Санька — что, сама без угла. Приветила их мать, когда из Троицка попёрли, да видит, плохо живут дочь с зятем. Андрияшка — ёрный, всё выпятиться желает, а без партии своей, как ноль без палочки — не в Агаповскую породу. Пить пристрастился, драться начал по пьяному-то делу, того и гляди на тёщу с кулаками набросится, да сыновей её матёрых боится. Нет на Саньку надежды.
Лизка хорошо живёт с Ванькой австрияком, дочек ему рыжих нарожала. Только тошно Наталье Тимофеевне идти в приживалки к бывшему своему батраку, Да и Лизка как-то заважничала в последнее время: мой Ваня, мой Ваня — к родне-то и не тянется совсем.
У Федосьи Илюха совсем скуражился. По службе в учётчики выбился, а дома — ирод иродом: лупит жену, лупит ребятишек, ему только тёщи не хватает под горячую руку.
У Татьяны Егор больно сурьёзный. Боится его Наталья Тимофеевна, взгляда тяжёлого боится, неторопливых речей, неулыбчивого лица.
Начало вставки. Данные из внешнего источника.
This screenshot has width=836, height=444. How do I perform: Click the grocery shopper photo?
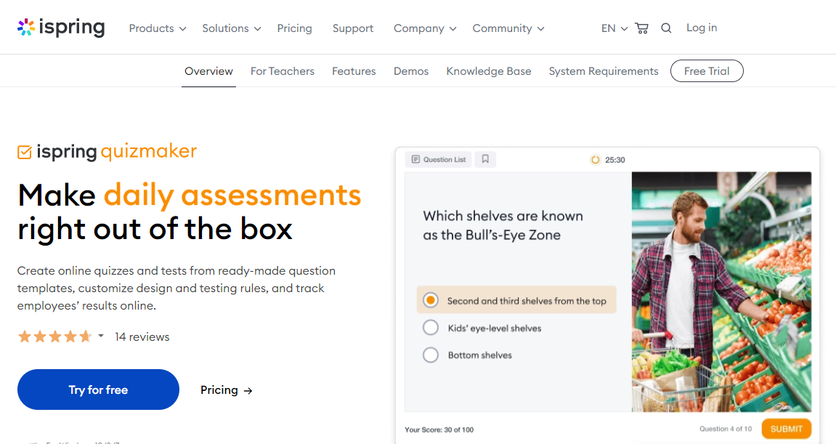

Вот и остаётся одна надежда — Фёдор. С первых лет вдовства был он ей надёжной опорой и подмогой. Фенечка, вражина, слава Богу, отцепилась от него. Матрёна появилась. Наталья Тимофеевна, как увидала красавицу полячку, поначалу невзлюбила. Выговаривала сыну: что ж ты краль-то всё выбираешь — горе от них постоянное, а радость мимолётная. Взял бы сельскую простушку, детишек настрогали, да и жили бы мирком да ладком. Все Агаповы, кроме Егорки, конечно, восприняли Матрёну настороженно, как временную блажь старшего брата и прикидывали в разговорах, когда и чем союз этот закончится. Но Матрёна была умна и терпелива. Подарила Фёдору незабываемые ночи, дни, наполненные уютом и заботами, родила очаровательную дочку, в которой он, как и в жене, души не чаял, была приветлива и хлебосольна с роднёй. И растаял лёд отчуждения. Сначала детвора — третье поколение Агаповых — привязались к полячке, бегали за ней гурьбой, называли не иначе, как "няня Матрёна". Потом и взрослые потянулись к ней. Заслуженно заняла Матрёна почётное место жены старшего в роду. И Наталья Тимофеевна сделала свой выбор — в Фёдоровом дому и доживать ей свой век. Для себя решила: провожу Егора в армию, поделю дом между Санькой и Нюркой и к Фёдору — с Леночкой водиться, душу отводить со снохой в бабьих пересудах. Надумав так, теперь к месту и не всегда хвалила Матрёну при встрече и за глаза. Фёдор всё это понимал и одобрял выбор матери, но неприкрытая лесть претила ему, и он настороженно поглядывал на жену: не куражится ли над свекровью? Но Матрёна тоже всё понимала, ничего не имела против и с некоторых пор стала называть Наталью Тимофеевну "мамой", чем окончательно утвердила свекровь в её решении.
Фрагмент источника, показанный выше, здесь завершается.